Last week, my eldest daughter’s boyfriend texted me that he wanted to meet me for lunch “soon.” He also asked me for my Father-in-Law’s phone number. We set up a lunch date near my office. Anyone with half a brain cell knew what was coming.
He purchased a ring, exactly the ring that he knows my daughter will love. He showed me a photo of it on his phone. She knew nothing for now, but I figured that all of Raleigh – and maybe clear into Durham – will hear her scream as soon as “it” happens.
He asked me if I was “okay with this,” which is apparently Millennial Speak for “May I have your blessing?” or “May I have your daughter’s hand in marriage?”
And as I’m nodding and saying, “Yes, of course,” all I can think of is how he should be having this conversation with Eric instead. And he can’t. He has to have it with me.
Then start the visions of a sweet mountain air Springtime wedding and a bright future with new careers and cherub faced grandchildren and small houses with white picket fences and first days of school backpacks and birthday parties and holiday turkeys and loud barbecues and all the many beautiful, happy experiences that the union of two young adults bring forth into an extended family over time. I’ll be watching it happen alone. And Eric won’t be here for any of it.
I remember talking with Eric a few months before he died about my second novel, Good Buddy, the one I wrote for him. It was the last thing he ever read. As I talked about how I wanted to bring the book into the world, he started to tear up and shouted, “I won’t be here for any of that!” Even when I knew he was dying, I still couldn’t let myself believe that he wouldn’t be here for that moment or any of these many other happiest moments. But he was right.
Like a lot of sappy girls, I watch – religiously – the weepy, heart-warming TV show This is Us. I know Eric would have watched this one with me because deep down…not many people knew this…he was a bit of a sap himself. And it was never more evident than in his last nine months on Earth. Last season on the show, long-time widowed Rebecca helps deliver her grandchild on Halloween night in her son’s home unexpectedly. And this particular brilliantly written statement no doubt resonates with every widow out there:
“That was one of the happiest moments of my life, but also, your dad isn’t here,” she tells Randall while sobbing. “That’s just something I’m going to have to deal with the rest of my life — the happiest moments will also be a little sad.”

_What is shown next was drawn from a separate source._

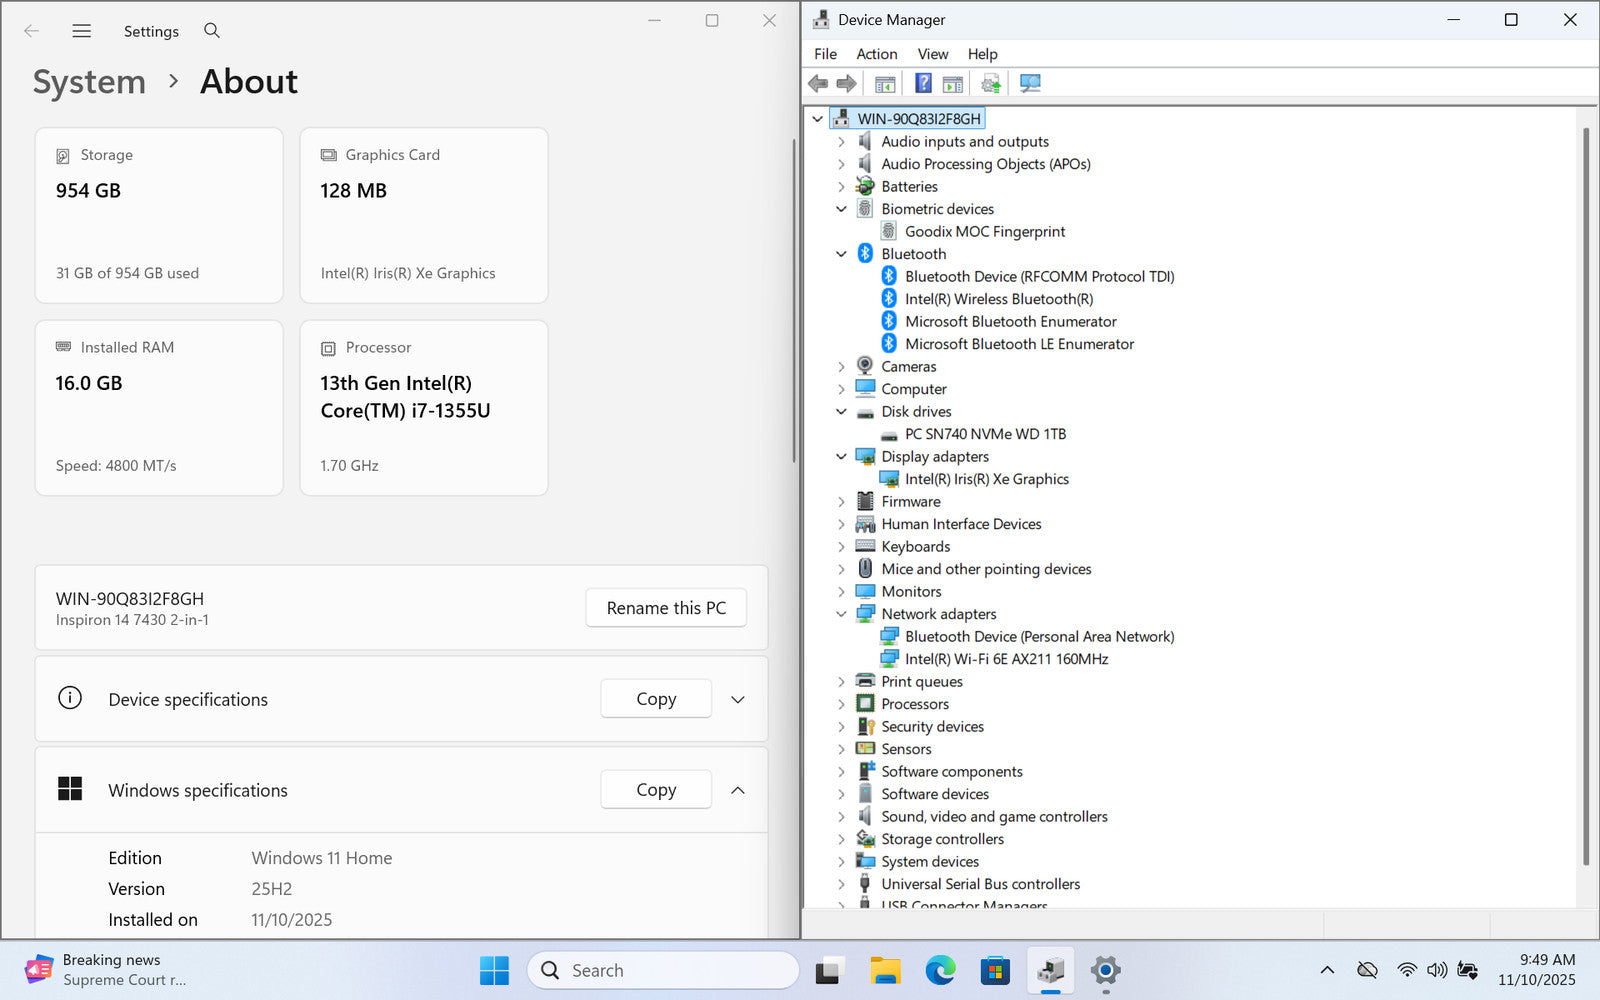
Task: Open File Explorer from the taskbar
Action: pyautogui.click(x=885, y=970)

And as I sat there at a restaurant table in Raleigh, while my daughter’s boyfriend expressed his love for her and his plans and desire to propose to my daughter soon, I was hit with that same exact gut-wrenching sentiment. For me, this is now something I will have to get used to…The happiest moments will also be a little sad.
I am so sorry that you and your daughter have to do such happy things without your husband there. It is awful. Hugs to you! I hope you both can find him somewhere in that special day. Don’t stop looking!
My husband died last February very unexpectedly. My daughter is getting married November 10th. All I keep thinking is that he should have been here for this. Instead, I will be escorting her down the aisle. I, too, am happy for my daughter but that cloud of sadness is always hanging over me. My daughter is so happy to be getting married but finding ways to honor her dad in the ceremony is playing with her emotions. What a hard journey to navigate.